Soma-se à omissão fiscalizatória, a prisão na mesma operação do capitão Cagerana, da Polícia Militar de São Paulo. Cagerana era a ligação entre diversos fundos e os fraudadores de combustíveis. Seria mais um caso de corrupção policial se o referido capitão não fosse ex-integrante da segurança pessoal de Tarcísio, acompanhando o governador em 26 viagens oficiais…

Os dois escândalos têm, ao menos, a omissão da secretaria de fazenda. O envolvimento do governador é algo ainda a ser investigado.

Para completar, há doadores de campanha de Tarcísio envolvidos nas fraude de combustíveis, ligados aos fundos do PCC e grileiros de terras, alguns também envolvidos com o crime organizado. Para beneficiar a grilagem, Tarcísio fez aprovar uma lei de anti-reforma agrária, vendendo as terra aos grileiros com até 90 % de descontos. Muitos dos grileiros foram identificados na Operação Carbono.

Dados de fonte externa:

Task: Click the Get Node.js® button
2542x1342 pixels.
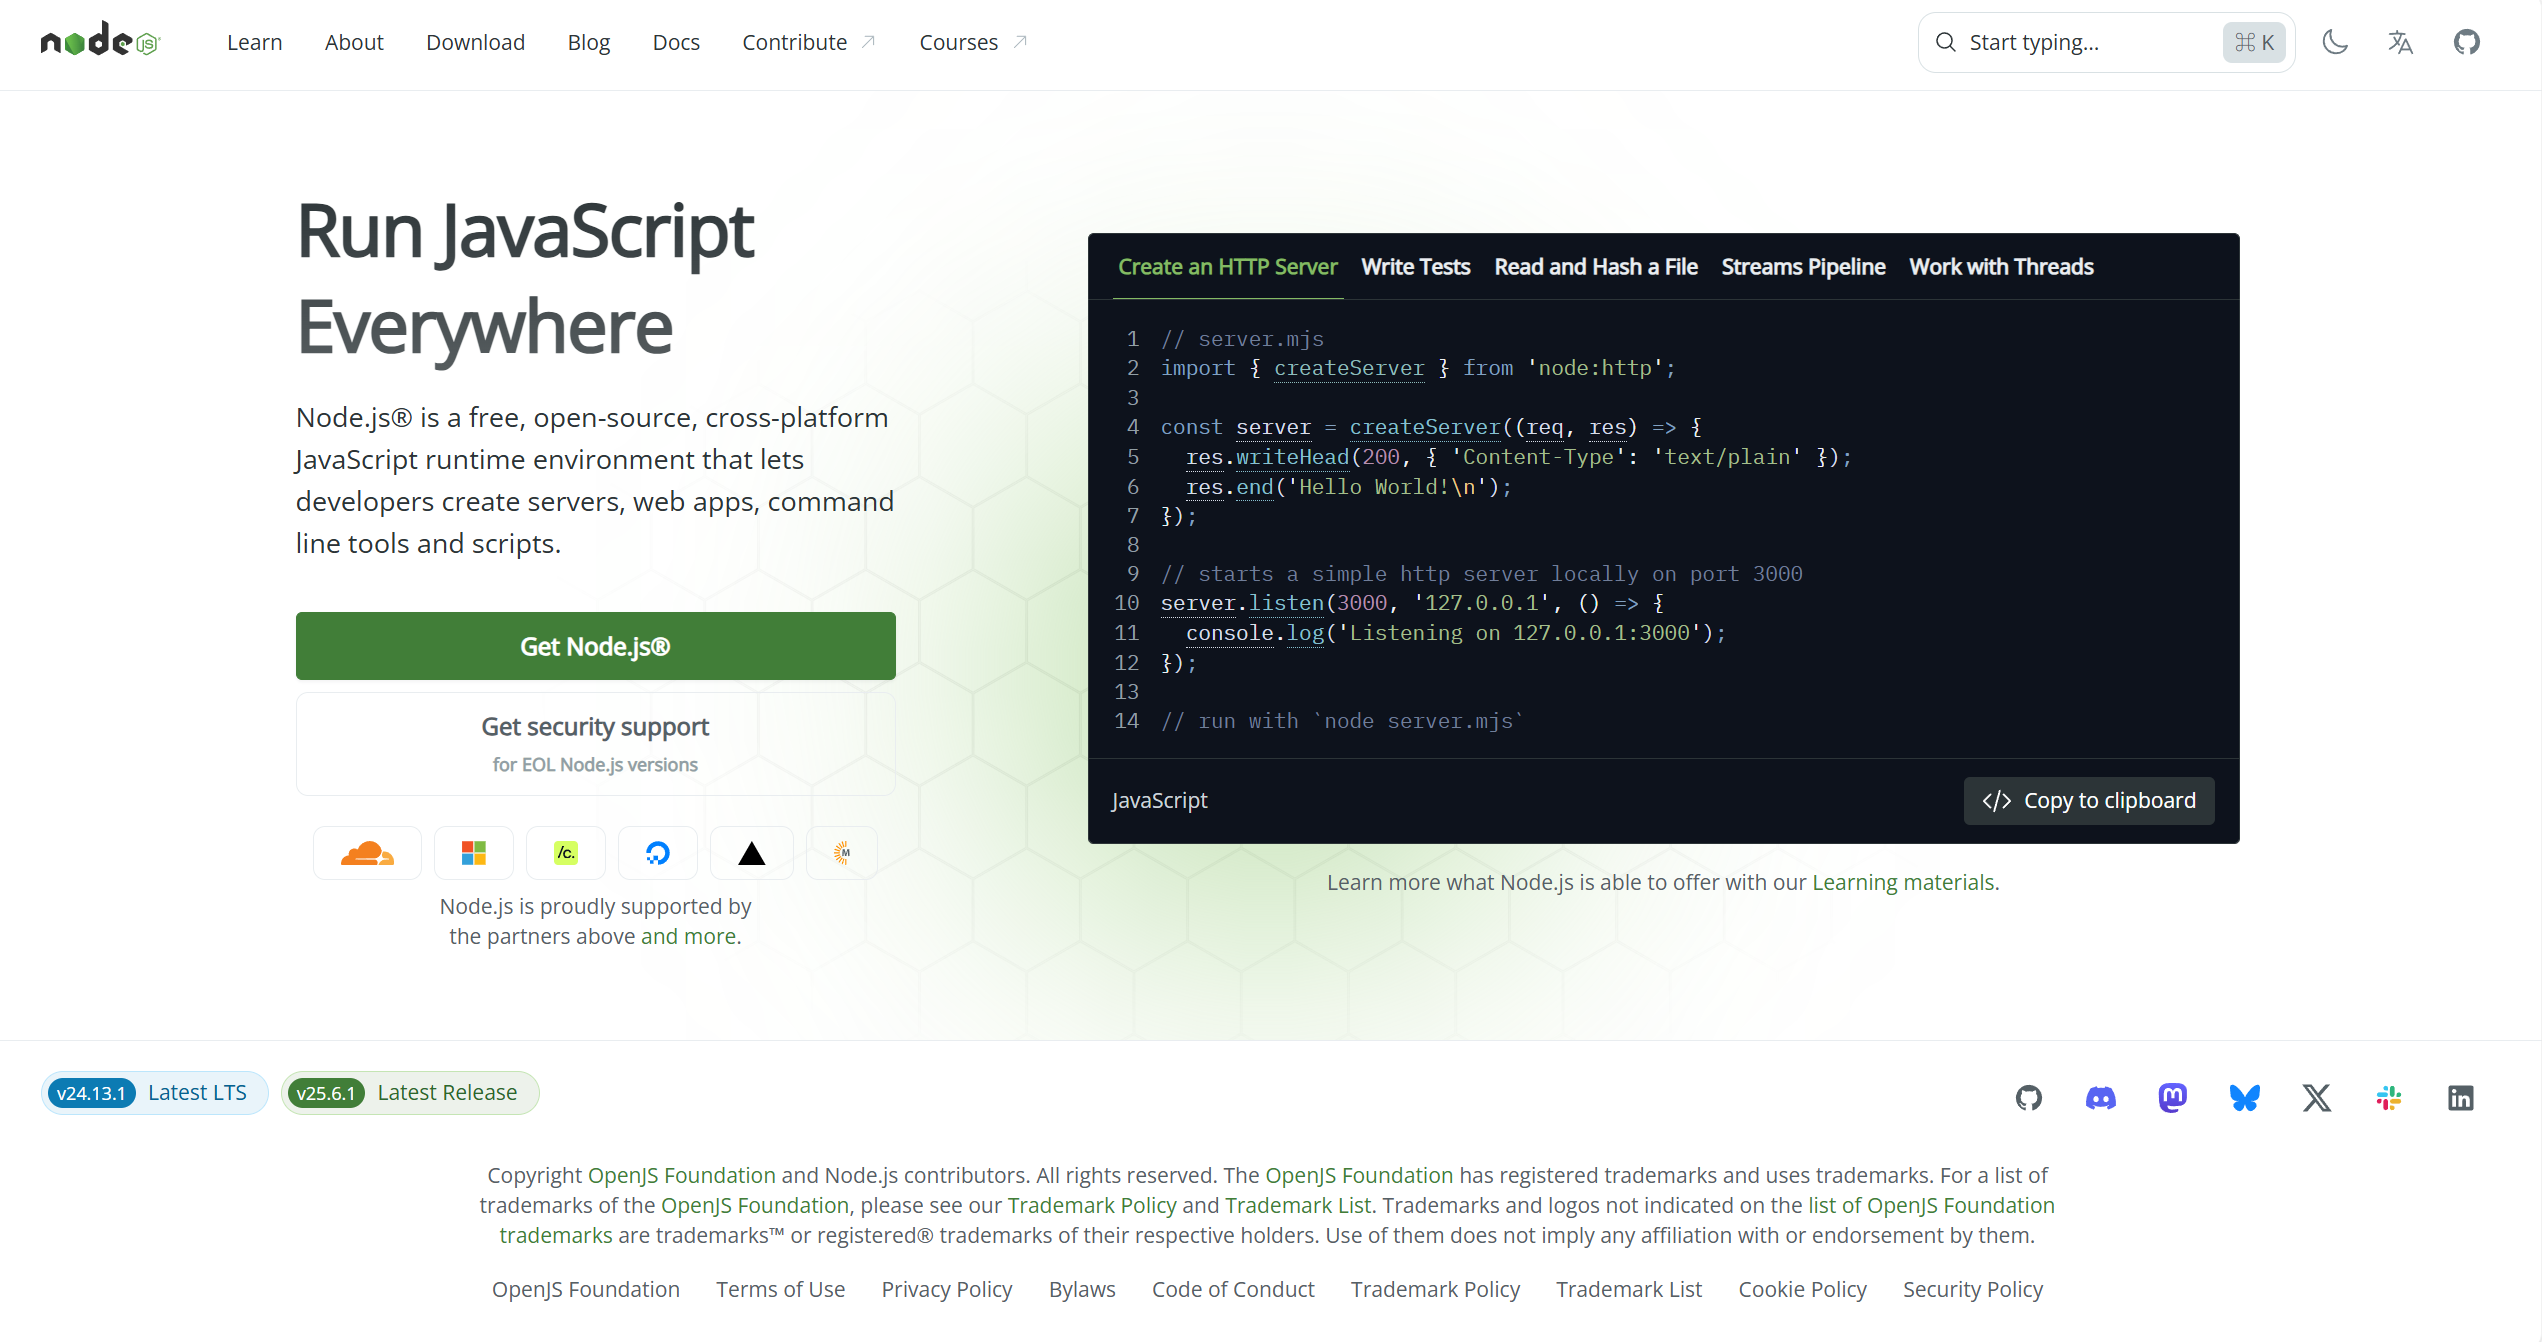Action: 595,646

Fascismo, moralismo e os grandes negócios

As privatizações de Tarcísio são justificadas apenas porque é preciso privatizar. Não há estudos de impacto nas finanças do estado e nos serviços aos usuários. Grupos que se beneficiaram no governo Bolsonaro e na gestão Paulo Guedes e empalmaram empresas estatais na bacia das almas também se locupletam com os ativos do Estado de São Paulo. Com o velho discurso moralista sobre os males da atuação estatal.

E esses mesmos grupos – banco BTG, Lehmann, o lumpen do asset da Faria Lima e os limpinhos e cheirosos do grande capital – elevam Tarcísio como grande gestor. Seria o fascista moderado, sem os arroubos de seu criador, mas que entregaria Petrobras e Banco do Brasil na liquidação. O que é o fascismo, senão a cobertura das grandes tacadas?

O bloco que apoia Tarcísio inclui a grande mídia, o agronegócio, o capital financeiro, policiais, militares – que vêem Tarcísio como um dos seus, mais até do que Bolsonaro – e o crime organizado. E a Operação Carbono mostrou que crime e capital andam paralelos.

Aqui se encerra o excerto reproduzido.